**SELECTED EXTRACT**
· · ·
![]() |
[Home]
[Databases]
[WorldLII]
[Search]
[Feedback]
Supreme Court of the ACT Decisions |
Last Updated: 13 February 2007
[2006] ACTSC 87 (15 SEPTEMBER 2006)
COSTS - Calderbank offer by plaintiff - offer exceeding judgment sum - offer during trial - settlement to be encouraged - exercise of discretion - no new question of principle
No. SC 692 of 2001
Judge: Master Harper
Supreme Court of the ACT
Date: 15 September 2006
IN THE SUPREME COURT OF THE )
) No. SC 692 of 2001
AUSTRALIAN CAPITAL TERRITORY )
BETWEEN: HEATHER BRANAGAN
Plaintiff
AND: REBECCA ROBINSON
First Defendant
AND: PETER WISEMAN
Second Defendant
Judge: Master Harper
Date: 15 September 2006
Place: Canberra
THE COURT ORDERS THAT:
The defendants pay the plaintiff's costs up to and including 13 May 2004 as between party and party and thereafter as between solicitor and client.1. This assessment of damages was heard over fourteen sitting days commencing on 27 April 2004 and concluding on 7 April 2005. The plaintiff had been injured in two motor vehicle accidents. Both defendants were insured by the same authorised insurer. It was agreed that it was sufficient for the Court to arrive at a single figure for damages.
2. On 7 July 2006 I delivered reasons, and on 18 August 2006 I directed the entry of judgment for the plaintiff in the sum of $760,694.17.
3. The defendants concede that costs must follow the event, and do not oppose an order that the plaintiff's costs be paid by the defendants.
· · ·
**DATA EXCERPTS**
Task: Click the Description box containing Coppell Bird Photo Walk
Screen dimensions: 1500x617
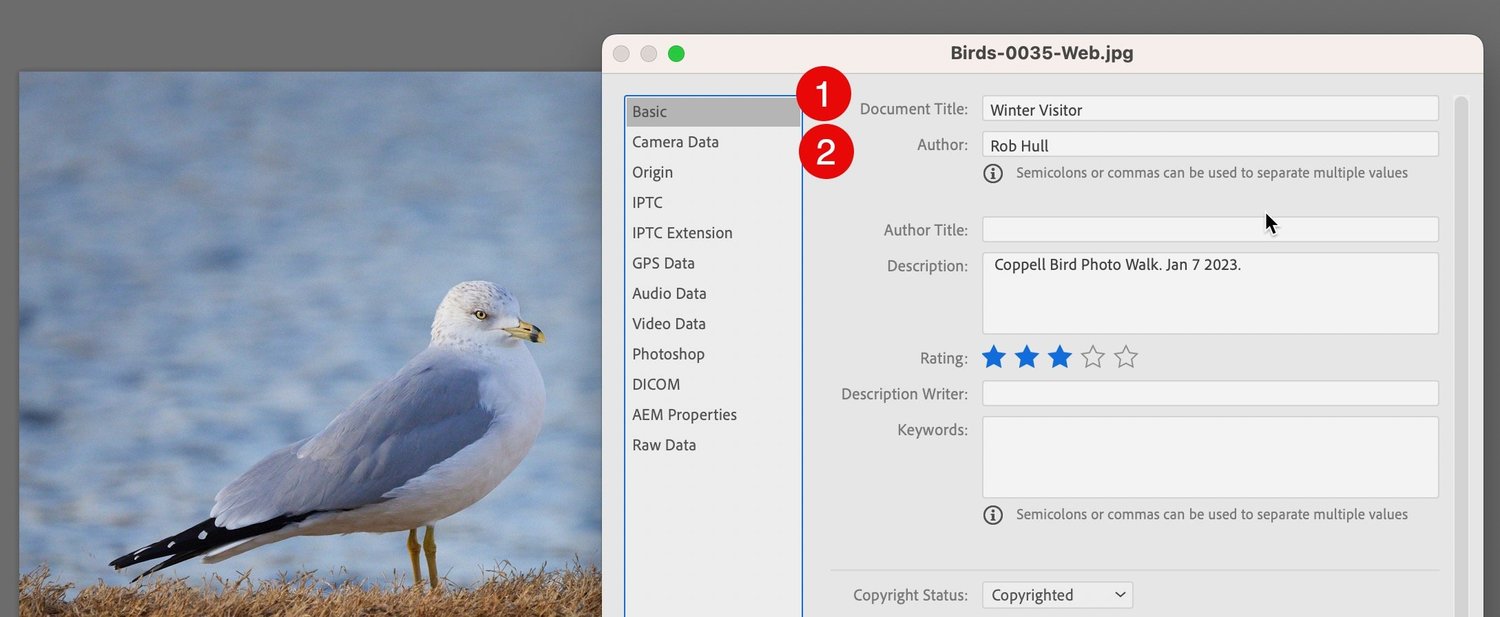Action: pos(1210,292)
· · ·
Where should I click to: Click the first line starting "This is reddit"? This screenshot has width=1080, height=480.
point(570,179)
· · ·
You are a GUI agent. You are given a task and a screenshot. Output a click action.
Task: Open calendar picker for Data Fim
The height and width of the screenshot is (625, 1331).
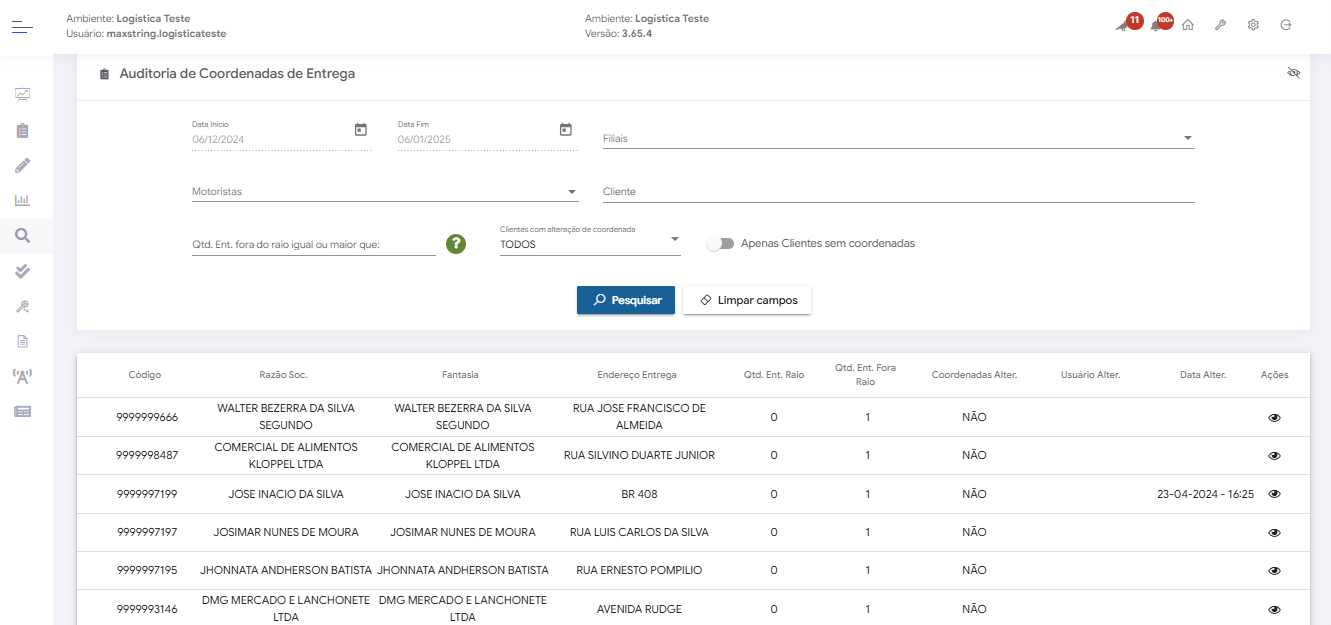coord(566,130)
· · ·
**REQUIRED TASK 1**
Say whether each statement below agrees with the court decision, answering yes or no and quoting the words of the decision that settle it.
(a) Judgment was entered for the plaintiff in the sum of $760,694.17.
(b) Each defendant was insured by a different insurer.
(c) The defendants oppose an order that they pay the plaintiff's costs.
**REQUIRED TASK 2**
Report, in full, every line of the entries that contains the string "screenshot".

**RESULT 1**
(a) Yes: "I directed the entry of judgment for the plaintiff in the sum of $760,694.17."
(b) No: "Both defendants were insured by the same authorised insurer."
(c) No: "do not oppose an order that the plaintiff's costs be paid by the defendants."

**RESULT 2**
Where should I click to: Click the first line starting "This is reddit"? This screenshot has width=1080, height=480.
You are a GUI agent. You are given a task and a screenshot. Output a click action.
The height and width of the screenshot is (625, 1331).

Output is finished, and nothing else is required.